When her eyes opened again they saw nightfall. The city and its field still glowed warm, undulating green. One by one through the purple-blue night sky stars appeared. Rosalie lay in the sand.

She felt warm. Though a chill was seeping into the desert’s twilight air, inside she felt deliciously warm. While unconscious she had been dreaming of the sun--

Where was Tyler? She sat upward, and was horrified to see him in the exact same place. . .“I won’t panic,” she said to herself, firmly, tremulously, “I won’t panic. I’ll, I’ll. . .” What would she do? Helplessly she looked at Tyler’s motionless body and wondered if she should throw herself in after him. . .wait a minute.

She screeched as a little creature ran out of her dress. Immediately she scrambled to her feet as the tiny creature dashed off--toward the force field. So she followed it. The little creature had gone wandering away one some course that might have taken it into--Rosalie stumbled along the line of the force field, until she found it. A lizard, having traveled through the barely visible green aura of the field, was now motionless.

Rosalie felt perplexed as to why a city, in which she knew many, many people were supposed to live, would have a force such as this one hanging over it? Kneeling, she scooped a handful of sand and threw it into the force field.

The grains of sand coasted slowly to a stop, until they floated still in midair.

She experimented with other things, a small rock, a piece of her hair, even her dress. The results were eery. The rock stopped flying and hovered. The hair floated erect and straight inside the field, while outside it wilted. She twirled and her spinning dress sliced through the field- -and stopped, tripping her. The flair of her dress remained spread in mid-motion above the ground.

With a little effort she pulled her dress from the strange green force and studied it. It seemed entirely normal. Exasperated she let the dress fall and rose.

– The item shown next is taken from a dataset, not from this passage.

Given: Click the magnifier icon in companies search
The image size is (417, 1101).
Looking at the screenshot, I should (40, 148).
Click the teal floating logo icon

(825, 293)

Only recently had the setting sun eased its light down the force field’s slope. Rosalie walked round the field’s perimeter toward the east. The air became brighter as she did so. She was approaching a glow powerful enough to illuminate the sand with splashes of light despite the darkness. Curiosity and apprehension quickened her heart as she took another few quick steps forward--

And gasped.

The field was radiating light. Its surface was shimmering with a gleaming image of the setting sun, an image so brilliant it made the night disappear. Yet she was horrified, for suddenly she understood: the field had captured the sunset. It had absorbed it just like Tyler. She shrieked and hopped back, and suddenly had the urge to run, run, run--

No, she demanded of herself, No, I will not be afraid--I will not be afraid--

She had been able to pull her dress out of the field, she realized. Maybe she could pull Tyler out, too. Yet how? Rosalie pondered this for several long, agonizing minutes, then she almost began crying again. No, said a voice inside her, a strong sounding voice, No. You must think.

Think, she had to think. She looked quickly round the desert floor, but there seemed nothing of any possible use. What about her gun? Could she use her gun? How, the bullet would just stop. Should she run screaming into it? Maybe it would not effect her. Or maybe it was different if one was inside the field, rather than outside it--But that field had eaten the sunset, just as blithely as it had eaten everything else--

That was it. She would run into the field, right into the sunset. Maybe she could actually meet the sun. In her starved, thirsty state it seemed reasonable. With a tired gasp she turned, and then remembered.

That message which had appeared on her Matrix--she had read it, simply not understood it. What was it again? Time disturbance fault at— then a whole series of numbers, and another message. It had seemed as if the Matrix was indicating a fault in its time counter.

Time counter?

She looked around for a while, until she came across a rock larger than usual. Lifting with an effort, she tossed it through field.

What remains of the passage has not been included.